As commercial disputes go, it hardly merited a headline. On Feb. 1, Belarus, wedged between Poland and Russia, stopped buying electricity from Unified Energy System of Russia (UES), after UES raised prices by 28%. The former Soviet republic then turned to its northern neighbor Lithuania to make up the shortfall, but electricity supplies in the Baltic state are also largely controlled by UES -- which refused to sell. Then, one by one, the Russian companies that supply natural gas to Belarus -- Gazprom, Itera, and Trans Nafta -- shut off shipments, accusing Belarus authorities of illegally siphoning off gas. The dispute meant that Poland, which gets Russian gas through pipelines transiting Belarus, saw vital gas supplies interrupted for almost a full day.
No one froze in Warsaw -- local stockpiles easily cushioned the shortfall. And the Russians have an explanation for their behavior. Russia's energy companies say they had simply raised prices after supplying subsidized energy to Belarus since 1991, and that Belarus was balking at the increased cost.
But the incident reignited a heated debate within Poland about the wisdom of depending on Russia for over 80% of the country's gas supplies.

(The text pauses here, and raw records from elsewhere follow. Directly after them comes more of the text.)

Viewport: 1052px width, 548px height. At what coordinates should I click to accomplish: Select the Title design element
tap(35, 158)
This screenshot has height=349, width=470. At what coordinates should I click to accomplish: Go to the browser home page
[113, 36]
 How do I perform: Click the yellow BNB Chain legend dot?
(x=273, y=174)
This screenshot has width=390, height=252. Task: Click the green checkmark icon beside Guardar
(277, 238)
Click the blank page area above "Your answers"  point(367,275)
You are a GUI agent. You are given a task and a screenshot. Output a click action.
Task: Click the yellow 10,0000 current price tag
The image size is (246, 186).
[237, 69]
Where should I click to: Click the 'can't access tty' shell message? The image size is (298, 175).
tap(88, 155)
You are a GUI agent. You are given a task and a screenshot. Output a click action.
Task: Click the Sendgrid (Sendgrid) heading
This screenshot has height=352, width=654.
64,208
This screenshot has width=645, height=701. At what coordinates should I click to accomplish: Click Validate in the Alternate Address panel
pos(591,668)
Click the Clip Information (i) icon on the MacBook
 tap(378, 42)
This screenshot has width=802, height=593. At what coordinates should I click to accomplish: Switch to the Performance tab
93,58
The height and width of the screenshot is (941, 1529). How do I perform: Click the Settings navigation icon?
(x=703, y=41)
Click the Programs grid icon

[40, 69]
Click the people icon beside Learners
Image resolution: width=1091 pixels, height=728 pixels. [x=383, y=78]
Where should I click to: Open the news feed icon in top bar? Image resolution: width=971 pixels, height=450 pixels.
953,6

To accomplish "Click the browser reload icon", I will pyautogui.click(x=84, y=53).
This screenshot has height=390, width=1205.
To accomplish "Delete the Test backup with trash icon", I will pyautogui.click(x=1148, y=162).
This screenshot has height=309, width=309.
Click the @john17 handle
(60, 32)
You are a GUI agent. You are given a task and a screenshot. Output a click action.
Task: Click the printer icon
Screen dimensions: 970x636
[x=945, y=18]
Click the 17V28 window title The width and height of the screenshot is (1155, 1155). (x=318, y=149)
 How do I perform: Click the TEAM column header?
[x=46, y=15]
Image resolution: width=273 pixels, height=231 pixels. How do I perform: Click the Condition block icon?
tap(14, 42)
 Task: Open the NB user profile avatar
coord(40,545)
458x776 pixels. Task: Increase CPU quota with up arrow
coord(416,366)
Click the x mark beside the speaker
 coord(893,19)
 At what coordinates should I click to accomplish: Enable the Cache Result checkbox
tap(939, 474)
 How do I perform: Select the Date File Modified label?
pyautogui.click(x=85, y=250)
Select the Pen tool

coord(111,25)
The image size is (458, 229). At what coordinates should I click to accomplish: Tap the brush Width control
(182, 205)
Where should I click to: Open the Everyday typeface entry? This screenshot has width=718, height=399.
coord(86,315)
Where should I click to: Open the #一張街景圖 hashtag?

And for many around Europe, the appearance Russia gave of tampering with vital energy supplies to another country smacked of strong-arm tactics belonging to a more unpleasant era. "We have sensed a new Russian assertiveness," says Mircea Geoana, Foreign Minister of Romania.
The dispute is emblematic of a big shift on the Continent: Tensions are growing along what on May 1 will become one of the world's key political and economic frontiers -- between the European Union and Russia. That's the date 10 new member states formally join the European political club, including eight former members of the old Moscow-controlled Warsaw Pact, such as Poland. With this historic expansion pushing Europe's borders hundreds of miles to the east, the EU and Russia will be facing each other across a long frontier.
It could be a more troublesome frontier than either side bargained for. Relations seemed decidedly chummier just 10 months ago, when Russian President Vladimir V. Putin and European Commission boss Romano Prodi clinked glasses in St. Petersburg after expanding a partnership agreement covering issues from energy to counterterrorism.
Since then, everything from the Oct. 25 arrest of Russian oil tycoon Mikhail B. Khodorkovsky to a series of bitter policy disputes over the World Trade Organization and the Kyoto Protocol have set off alarm bells in Brussels and the capitals of Europe. On Feb. 9 the European Commission issued an unusually frank critique of various aspects of Russian policy, from "its more assertive stance" toward former Soviet states to its failure to solve the conflict in Chechnya. And it questioned Putin's commitment to democratic values. "There's a very substantial dissatisfaction with the Russians on a number of issues," concedes a top commission official in Brussels.
The irritation is mirrored in Russia. In January, the Foreign Ministry presented the EU with a list of 14 demands, including an increase in quotas on Russian steel imports to the enlarged EU and visa-free travel between Russia and the new members. Moscow also is irritated with growing EU involvement in former Soviet countries such as Moldova and Georgia, where Russia now faces EU demands to withdraw its forces. "If previously people in the EU were talking about finding a solution on the basis of common interests, now [they] are talking about finding a solution on the basis of European interests," says Sergei Karaganov, chairman of the Council on Foreign & Defence Policy, a think tank in Moscow.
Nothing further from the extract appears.